If you're a visual thinker, like me, then visual explanations are important to understand and remember information quickly and efficiently.


Take for example, a shareholders meeting, perhaps one of the most painful meetings in the history of meetings, ranking 2nd only to the meeting about how to hold effective meetings.

Sifting through volumes of data, reports, projections, and simulations can cause the most interested shareholder to revert to the fetal position, thinking about nothing other than what they'd "rather" be doing.

With the help of visual aids, however, even the worst projections become interesting visual metaphors worthy of extended contemplation, and if you're lucky, riddles worthy of solving.




Presenting information Zenfully humorous is an art as well as a technique. The visual aid chosen is not intended to provide a complete overview of a concept, but rather a poignant concept that, when conveyed through imagery, helps viewers grasp the essential points of a subject in a short period of time. 
 



Images should be honed to the immediate task for the best reaction. They should also overload or exaggerate the main concept. 

Documented since antiquity, caricatures are one of the oldest forms of pictorial humor. Humor combined with visual art is found in Ancient Egyptian, Roman and Greek iconography (Wright 1875).


Hogarth, and after him Rowlandson and Gillray, were famous British caricaturists of the 18th century, while the French dominated the genre in the 19th century with Gavarni, Daumier and DorĂ©. By the end of the 19th century, German "cartoonists" such as Wilhelm Busch, Heinrich Zille, Thomas Theodor Heine, Rudolf Wilke, and Olaf Gulbransson emerged. 


What all these comics have in common is their well-crafted visual representation of humor - the methods rather than the process. The drawings direct our eyes to what's out there, tells us what we're seeing, and either shows us something we've seen before or conversely, never seen before.  Basically, the artist draws something which begs the viewer, "When you look at this, do you see what I see?" 

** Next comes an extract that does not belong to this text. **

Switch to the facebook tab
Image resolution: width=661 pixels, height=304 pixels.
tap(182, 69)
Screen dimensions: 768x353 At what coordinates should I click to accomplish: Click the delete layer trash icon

Asking and answering these questions visually brings to mind Dan Roam's six basic visual frameworks from which he states all other possible representations are derived, including the portrait.

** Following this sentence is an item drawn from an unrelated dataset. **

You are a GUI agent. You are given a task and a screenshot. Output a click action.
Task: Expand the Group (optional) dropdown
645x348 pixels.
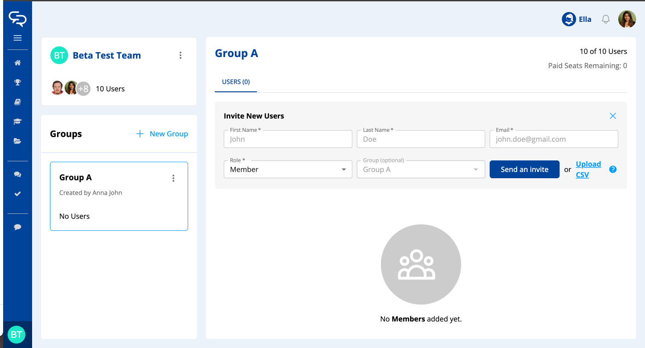pyautogui.click(x=420, y=169)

Essentially, visual humor has to match answers to questions, be it financial, social, political, or gender oriented, and if you can squeeze in two meanings simultaneously, as with a visual pun, you've activated two scripts at the same time that often evokes incongruous concepts. 

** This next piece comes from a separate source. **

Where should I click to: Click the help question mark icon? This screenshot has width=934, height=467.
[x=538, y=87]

According to Christian F. Hempelmann and Andrea C. Sampson on Visual Humor (p. 615-616): 

"Visual puns are difficult to transpose into the verbal domain." 



"A visual symbol for the concept of knife" ... "Must always resemble that which it stands for, as this resemblance is how the concept is evoked. Such a symbol could not, for example, be round like a circle, but must be elongated and pointed, regardless ofhow much it is abstracted or may rely on content in a picture, such as a symbol for an object that is cut with the knife or a symbol for a hand that holds it." 


Visual humor lies in the hands of those who are playful with their visualizations - relating these concepts central to humor, depicting, expressing, and reflecting highly complex emotional states or intellectual concepts in a work that requires little or no subtext.